The sergeant major and the five coffee plants
On February 20, 1727, Sergeant Major Francisco de Melo Palheta sailed out of Belém at the mouth of the Amazon with five large ships, four smaller boats, and more than two hundred soldiers. His orders, signed by Governor João da Maia da Gama, were to monitor French activities along the Oyapock River and enforce Portugal’s territorial claim under the Treaty of Utrecht. He was fifty-seven years old, a veteran of Amazonian frontier campaigns, and — on the return voyage — he would be carrying something considerably more consequential than treaty papers: five coffee plants and a pouch of seeds.
Brazil had no coffee in 1727. The French did. Their plantations in Martinique, established just seven years earlier when Gabriel de Clieu coaxed a single surviving plant across the Atlantic, had begun producing Coffea arabica on a commercial scale.

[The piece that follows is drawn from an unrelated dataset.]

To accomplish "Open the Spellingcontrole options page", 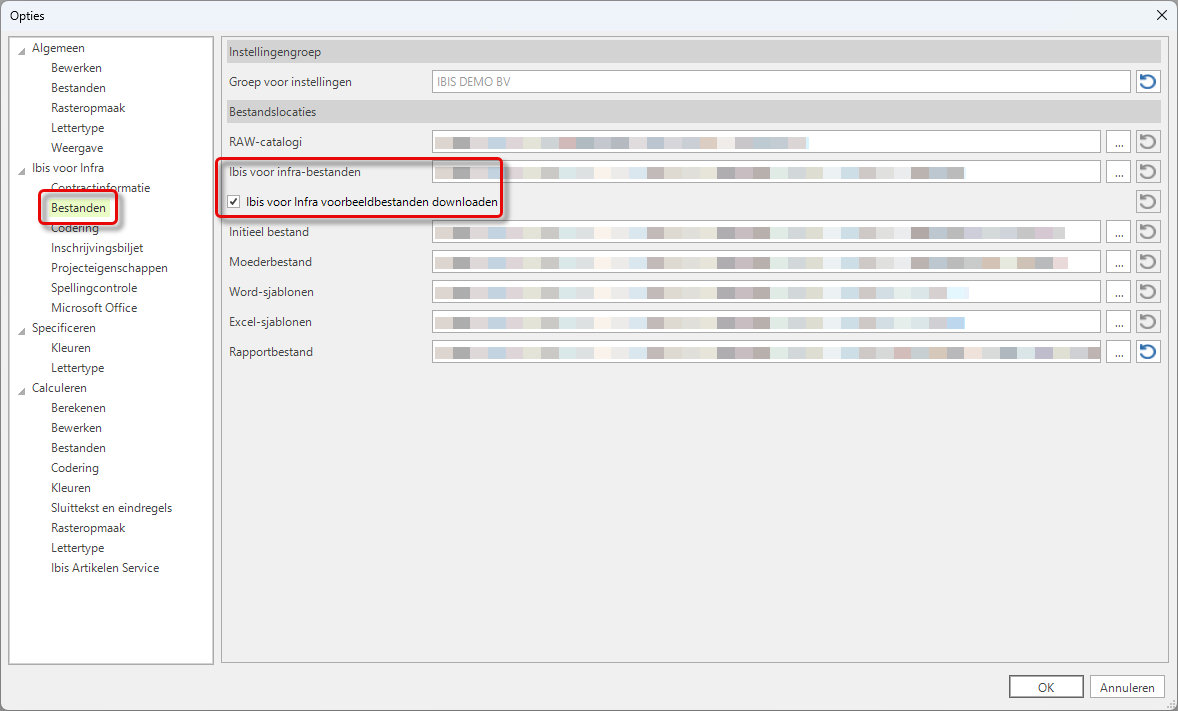I will tap(94, 288).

French Guiana, Palheta’s destination, had its own coffee groves, and France had no intention of sharing. The governor of Cayenne refused all export of seeds or cuttings — the standard arrangement for a monopoly anyone intended to keep.
What happened next exists in two versions. The story that has circulated for three hundred years involves the governor’s wife, a farewell banquet, and a bouquet of flowers slipped to Palheta at the door — the stems concealing, among the blossoms, several ripe coffee berries. The story has been repeated so often it has acquired a name: Madame D’Orvilliers. It has also attracted scrutiny. In 1727, Palheta was fifty-seven and the governor’s wife approximately fifty with four children. The mechanism was almost certainly more prosaic: later accounts note that Palheta “purchased the coffee in Cayenne” without disclosing his sources — a transaction requiring neither romance nor a bouquet, but some combination of money, discretion, and the goodwill a man commanding two hundred soldiers tends to generate in a small colonial port.

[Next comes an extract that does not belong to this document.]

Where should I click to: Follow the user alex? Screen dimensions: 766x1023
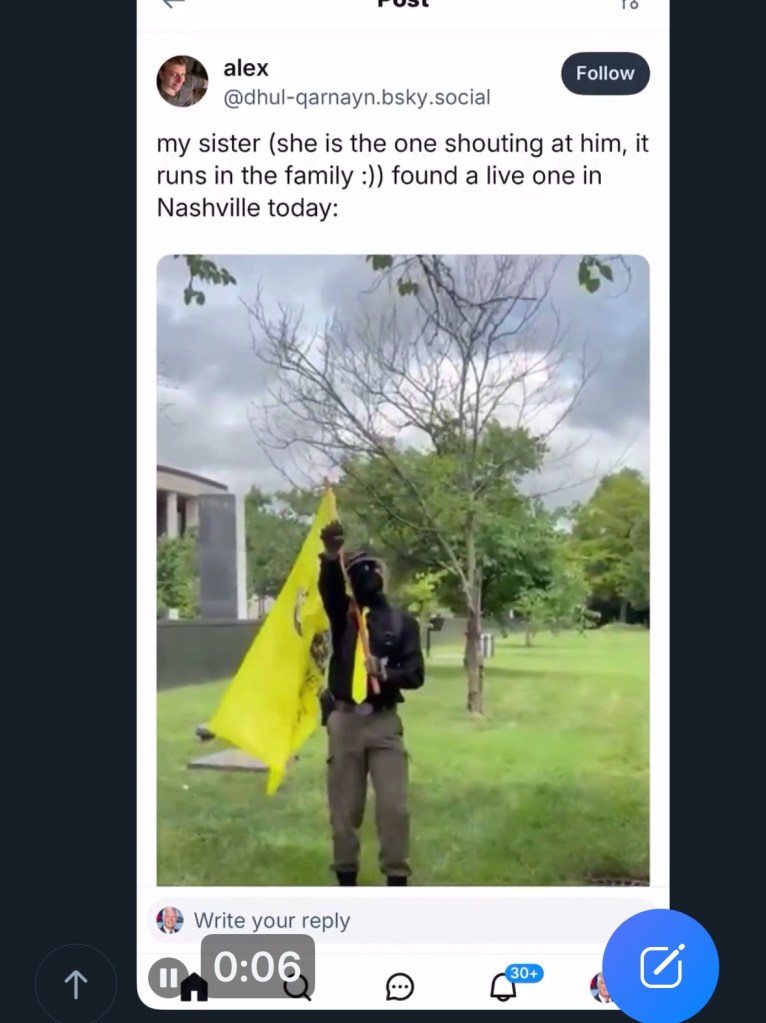tap(605, 73)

He returned to Belém with five plants and thousands of seeds. He gave most of them to the city council for distribution to local farmers and kept the rest for himself, planting them on his land near Vigia, in Pará. The French monopoly, which had survived the entire Atlantic, did not survive one Portuguese sergeant major from the Amazon frontier.
Coffee moved south through Brazil as if the soil had been waiting. By 1770, plantations had reached Rio de Janeiro. By the 1830s, Brazil was producing thirty percent of the world’s supply. By the 1840s, forty percent. The market dominance was so complete that Brazilian prices became a global benchmark, and the fate of the world’s morning cup was effectively settled somewhere between São Paulo and Minas Gerais.

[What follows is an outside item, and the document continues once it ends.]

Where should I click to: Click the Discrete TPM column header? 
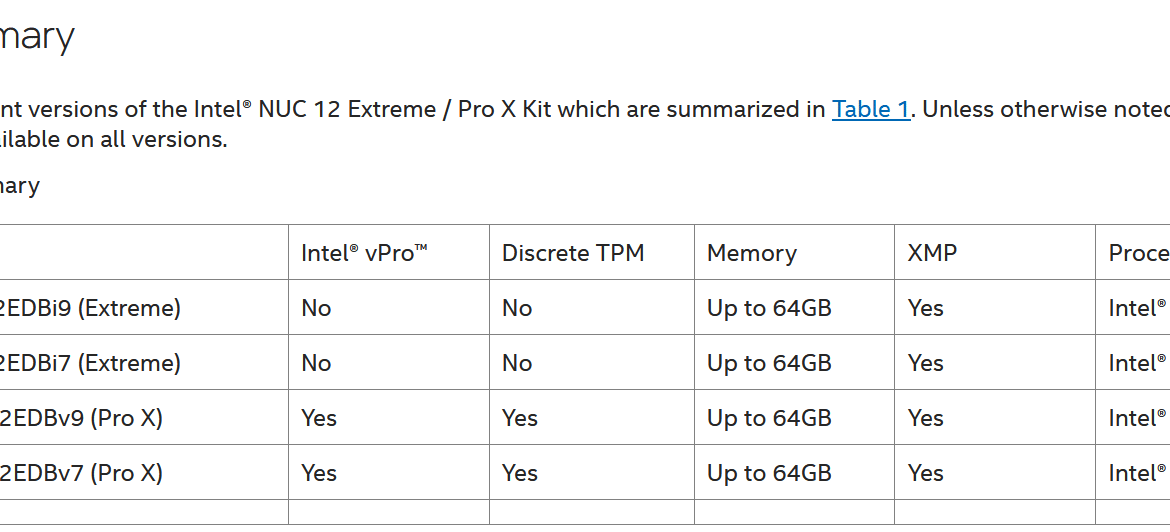tap(572, 253)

Five plants from Cayenne, pressed into the clay of Pará, built all of it.
Sources
- Francisco de Melo Palheta: Brazil’s coffee pioneer — CoffeeFactz — Palheta’s rank and age, the February 20, 1727 appointment by Governor da Gama, the fleet of five ships and 200 soldiers, the Madame D’Orvilliers legend and its historical critique, the purchase in Cayenne, five plants and seeds distributed in Belém and planted in Vigia, Pará.
- Coffee production in Brazil — Wikipedia — 1727 planting in Pará as founding event; spread to Rio de Janeiro by 1770; 30% of world production by 1830s, 40% by 1840s.
- The rich history of coffee in Brazil — Orange Brown Imports — the 1727 seeds as the founding stock of Brazil’s coffee industry; the trajectory from Pará through the colony and into global dominance.